Ismail Guerre-Genton a cuisiné le temps au festival Sirha Omnivore Nord. C’était dimanche, du matin au soir.
Festina lente. Y aller piano pour réussir un travail bien fait. C’est désormais le tempo d’Ismail Guerre-Genton. L’arrivée de sa première fille y est sans doute pour beaucoup. Le temps depuis lequel il mature son savoir-faire cuisinier personnel après avoir maîtrisé celui des grandes maisons qu'il a fréquentées (Michel Bras, Emmanuel Renaut, Christian Têtedoie…), tout autant. Et enfin, sa conscience humaine, qui lui impose de réfléchir au sens.
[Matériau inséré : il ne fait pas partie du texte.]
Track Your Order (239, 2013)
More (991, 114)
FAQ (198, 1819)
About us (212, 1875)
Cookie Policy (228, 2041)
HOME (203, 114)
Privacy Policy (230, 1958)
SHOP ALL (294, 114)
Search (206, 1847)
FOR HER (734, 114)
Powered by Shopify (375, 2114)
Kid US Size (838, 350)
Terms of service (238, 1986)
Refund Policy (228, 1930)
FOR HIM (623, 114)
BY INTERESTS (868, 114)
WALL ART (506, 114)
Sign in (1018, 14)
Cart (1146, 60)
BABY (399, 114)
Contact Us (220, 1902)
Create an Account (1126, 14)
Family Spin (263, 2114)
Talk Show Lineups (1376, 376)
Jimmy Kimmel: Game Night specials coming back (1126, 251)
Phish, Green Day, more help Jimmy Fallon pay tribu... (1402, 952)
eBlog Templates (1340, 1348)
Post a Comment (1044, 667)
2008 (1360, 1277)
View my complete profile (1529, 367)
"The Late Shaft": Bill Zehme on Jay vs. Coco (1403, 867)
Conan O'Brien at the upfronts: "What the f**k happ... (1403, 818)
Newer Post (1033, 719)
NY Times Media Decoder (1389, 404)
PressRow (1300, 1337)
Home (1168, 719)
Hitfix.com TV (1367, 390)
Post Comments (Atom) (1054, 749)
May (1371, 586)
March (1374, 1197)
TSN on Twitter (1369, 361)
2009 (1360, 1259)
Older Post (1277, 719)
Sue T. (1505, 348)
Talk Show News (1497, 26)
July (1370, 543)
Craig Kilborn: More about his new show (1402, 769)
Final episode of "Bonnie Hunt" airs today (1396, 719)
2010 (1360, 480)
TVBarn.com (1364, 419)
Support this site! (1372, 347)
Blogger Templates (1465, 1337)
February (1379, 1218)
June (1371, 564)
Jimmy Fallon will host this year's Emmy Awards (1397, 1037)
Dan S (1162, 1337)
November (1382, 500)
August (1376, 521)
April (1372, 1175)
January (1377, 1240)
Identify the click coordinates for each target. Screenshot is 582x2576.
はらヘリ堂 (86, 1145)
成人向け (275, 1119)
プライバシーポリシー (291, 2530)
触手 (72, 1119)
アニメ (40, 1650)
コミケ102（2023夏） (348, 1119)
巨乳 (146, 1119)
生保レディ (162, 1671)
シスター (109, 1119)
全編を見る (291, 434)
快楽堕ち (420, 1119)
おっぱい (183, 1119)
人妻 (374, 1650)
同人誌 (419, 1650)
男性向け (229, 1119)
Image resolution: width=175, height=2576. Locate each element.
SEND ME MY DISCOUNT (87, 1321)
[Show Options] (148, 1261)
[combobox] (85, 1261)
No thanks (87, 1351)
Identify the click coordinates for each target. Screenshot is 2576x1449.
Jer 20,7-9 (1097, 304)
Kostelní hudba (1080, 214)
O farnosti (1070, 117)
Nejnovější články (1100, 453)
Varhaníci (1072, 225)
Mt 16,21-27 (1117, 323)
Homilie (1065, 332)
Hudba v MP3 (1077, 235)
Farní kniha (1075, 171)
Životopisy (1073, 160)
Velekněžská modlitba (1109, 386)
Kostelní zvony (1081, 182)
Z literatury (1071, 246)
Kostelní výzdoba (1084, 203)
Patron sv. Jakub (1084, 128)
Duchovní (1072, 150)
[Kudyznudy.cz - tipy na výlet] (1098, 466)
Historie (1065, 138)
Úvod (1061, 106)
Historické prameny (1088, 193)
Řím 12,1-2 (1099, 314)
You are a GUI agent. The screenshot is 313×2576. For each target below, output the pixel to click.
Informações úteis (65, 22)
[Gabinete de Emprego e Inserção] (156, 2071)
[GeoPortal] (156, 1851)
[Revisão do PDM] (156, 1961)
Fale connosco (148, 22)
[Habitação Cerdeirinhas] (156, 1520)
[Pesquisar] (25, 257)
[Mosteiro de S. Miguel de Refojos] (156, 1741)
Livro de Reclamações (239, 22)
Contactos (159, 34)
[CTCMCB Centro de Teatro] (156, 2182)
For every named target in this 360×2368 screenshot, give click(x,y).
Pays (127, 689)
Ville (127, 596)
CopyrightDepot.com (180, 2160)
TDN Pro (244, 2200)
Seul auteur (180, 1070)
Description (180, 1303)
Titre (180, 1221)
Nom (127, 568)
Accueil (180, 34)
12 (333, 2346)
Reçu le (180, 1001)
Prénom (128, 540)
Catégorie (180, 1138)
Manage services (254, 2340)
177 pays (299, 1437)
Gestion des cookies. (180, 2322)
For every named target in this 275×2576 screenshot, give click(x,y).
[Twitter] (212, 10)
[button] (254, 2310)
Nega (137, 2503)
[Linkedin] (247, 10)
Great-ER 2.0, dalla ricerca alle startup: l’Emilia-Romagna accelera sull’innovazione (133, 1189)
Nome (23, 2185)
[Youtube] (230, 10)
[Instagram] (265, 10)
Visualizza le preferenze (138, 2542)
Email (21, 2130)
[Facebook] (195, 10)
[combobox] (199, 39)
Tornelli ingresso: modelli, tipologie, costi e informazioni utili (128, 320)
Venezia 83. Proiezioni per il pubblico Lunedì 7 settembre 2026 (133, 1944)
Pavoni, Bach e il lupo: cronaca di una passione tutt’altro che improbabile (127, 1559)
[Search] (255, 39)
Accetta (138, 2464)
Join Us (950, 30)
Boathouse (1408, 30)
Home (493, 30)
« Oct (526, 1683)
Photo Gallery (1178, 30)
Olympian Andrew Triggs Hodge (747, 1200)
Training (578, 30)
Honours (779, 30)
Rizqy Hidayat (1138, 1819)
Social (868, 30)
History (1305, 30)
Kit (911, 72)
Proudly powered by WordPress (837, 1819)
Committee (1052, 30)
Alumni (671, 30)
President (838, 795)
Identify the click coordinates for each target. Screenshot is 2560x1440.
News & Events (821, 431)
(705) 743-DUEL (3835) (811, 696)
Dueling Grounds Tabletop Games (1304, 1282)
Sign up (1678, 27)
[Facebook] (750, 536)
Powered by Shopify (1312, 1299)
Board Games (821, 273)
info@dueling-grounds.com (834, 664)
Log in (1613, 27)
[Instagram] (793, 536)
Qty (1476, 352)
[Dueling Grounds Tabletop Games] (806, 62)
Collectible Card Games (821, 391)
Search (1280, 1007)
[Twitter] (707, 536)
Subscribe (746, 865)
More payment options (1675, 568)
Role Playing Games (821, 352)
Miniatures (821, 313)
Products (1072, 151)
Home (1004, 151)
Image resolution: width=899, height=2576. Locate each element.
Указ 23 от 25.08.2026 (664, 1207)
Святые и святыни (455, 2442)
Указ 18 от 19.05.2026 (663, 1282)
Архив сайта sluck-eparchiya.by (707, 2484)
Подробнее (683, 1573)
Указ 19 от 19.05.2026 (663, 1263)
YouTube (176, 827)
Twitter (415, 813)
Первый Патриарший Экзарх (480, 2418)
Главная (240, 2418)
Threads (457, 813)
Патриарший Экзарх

De la vie, de sa cuisine…
Du temps, Ismail et Inès en accordent à Empreinte, à Lambersart, et à leurs invités – Inès, solaire maîtresse de maison, ne dit pas « client », mais « invité » – depuis sept ans. Petit à petit, comme ses Sang et Or de cœur qui atteignent cette année la Ligue des champions après une demie de Coupe de l’UEFA en 2000 et une coupe Intertoto en 2005, Ismail est monté en puissance, s’est installé dans le paysage du Nord comme un fer de lance de la gastronomie, heureux du coup de projecteur mis sur son terrain de jeu labellisé région européenne de la gastronomie cette année. « Ça ne révolutionne pas tout, mais c’est bienvenu. » C’était sa conclusion à la table ronde du Sirha Food Forum de dimanche. Il était 11 h 30.
Cuisiner le temps
Une heure plus tard, direction la scène Chef.fe.s. Cette fois, Henri, Victor et Baptiste accompagnent le couple parmi les plus complémentaires du paysage gastronomique français. « Je veux cuisiner le temps », annonce-t-il à Aitor Alfonso, l’animateur de la scène. Le temps de séchage d’un poulpe ; de la maturation pour concentrer l’essence d’un produit ; de la fermentation de ses kimchis ; de l’infusion de ses vinaigres ; le temps court que requiert cette laitue cuite au barbecue, pressée, dont les amers se déchaînent avec le condiment au crabe vert et la poudre de pain séché… Et aussi : « Le temps s'arrête à Empreinte dès qu'on passe la porte », explique Inès. Pour trois bonnes heures si on opte pour le menu le plus long.
Le temps se conjugue aussi dans la cuisine d’Ismail. C’est le passé qui rencontre le présent avec son plat 100% champignon, nageant dans un exceptionnel garum (la plus ancienne sauce de la cuisine, avec le verjus) de cueillette de champis (qui travaille depuis octobre). « C'est le présent qui remet le passé au goût du jour », quand il enrobe son pigeon désossé, de cire pour qu’il mature sans trop de déshydratation, une moutarde d’abats et des crosnes, ces délicieux tubercules désuets, qui révèlent au bout de deux ans de fermentation des notes de fromage, devenant du parmesan végétal.
Le temps suspendu enfin, à vingt heures quand les convives du quatrième pop up dinner organisé dans le cadre du partenariat entre ICE, l’agence italienne pour le commerce extérieur à Paris, prennent place dans le salon rouge du Palais des Congrès au Touquet-Paris-Plage. La région italienne que ce dîner somptueux met en lumière est la Sicile, un axe Nord-Sud dessiné à quatre mains avec le jeune Alessandro Maniaci. Les deux hommes ne parlent pas leur langue respective, mais un anglais sommaire, un peu de sémaphorisme et une affinité immédiate entre leurs énergies de cuisinier les soudent et ont donné un menu de haute volée, dont la plupart des éléments avaient été réalisés sur la scène Chef.fe.s par les deux chefs.
Revoir les masterclass d’Ismail Guerre-Genton et Alessandro Maniaci
Le lendemain, lundi funky pour tous les étudiants venus de huit lycées de la région, dont le lycée hôtelier du Touquet, on a encore entendu parler de temps. Compressé, pour le coup. Entre Camille Delcroix, qui a sorti son plus grand menu du Bacôve à Saint-Omer, soit dix plats, en 35 minutes chrono, et Alexandre Gauthier, parrain de Sirha Omnivore Nord, qui a fait la démonstration des plats « minute » qu’il donne à sortir à Sur Mer, sa toute nouvelle adresse à Merlimont. Les huîtres qui font chacune leur numéro (sans vinaigre d’échalotes, « Je ne comprends toujours pas ça », nous aussi), les moules, le carpaccio de daurade (un filet aplati dans une tortilladora), la soupe de poissons glacée servie comme un cocktail avec son diamant géant et son granité de glace et des surprises au fond…
Rideau donc sur cette deuxième édition. Rendez-vous l’an prochain. Même temps – trois jours –, même endroit.